Solution overview. Find weights of building elements; compute total dead load on beams and girders.

Problem solution

Beam A

1. From Appendix Table A-2.1, find weights of building elements:

a. steel deck, finish floor, ducts and ceiling system = 47 psf.

b. partitions = 8 psf.

c. subtotal = 55 psf.

2. Compute weight per linear foot of beam by multiplying unit weight by tributary area on one linear foot of the beam: 55 × 10 = 550 lb/ft.

3. From Appendix Table A-2.1, assume weight of beam: 40 lb/ft.

4. Add beam weight to superimposed dead load to get total dead load, D = 550 + 40 = 590 lb/ft, as shown in Figure 2.2. Figure 2.2: Beam A load diagram for Example 2.1

Girder B

1. Find concentrated dead loads at third points caused by typical beam reactions, equal to the distributed load on the beam times the beam span divided by two: P = 590(30)/2 = 8850 lb.

2. From Appendix Table A-2.1, find weight of cladding = 1000 lb/ft.

3. From Appendix Table A-2.1, assume weight of girder: 80 lb/ft.

4. Add girder weight to cladding weight = 80 + 1000 = 1080 lb/ft.
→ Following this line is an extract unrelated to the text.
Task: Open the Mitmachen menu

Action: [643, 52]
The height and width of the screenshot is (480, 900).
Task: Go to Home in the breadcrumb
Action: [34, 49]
5. The dead load on the girder consists of the distributed load in addition to the concentrated loads transferred by typical beams, as shown in Figure 2.3. Figure 2.3: Girder B load diagram for Example 2.1

Dead loads also figure prominently in the evaluation of various environmental loads, such as those caused by wind and earthquakes. Seismic loads, for example, are directly proportional to the inertial mass of the building, so that large dead loads are associated with large seismic forces. The effects of wind, on the other hand, can often be mitigated by the addition of dead load, since overturning and uplift — tendencies that act opposite to the force of gravity — are reduced as the building's weight increases.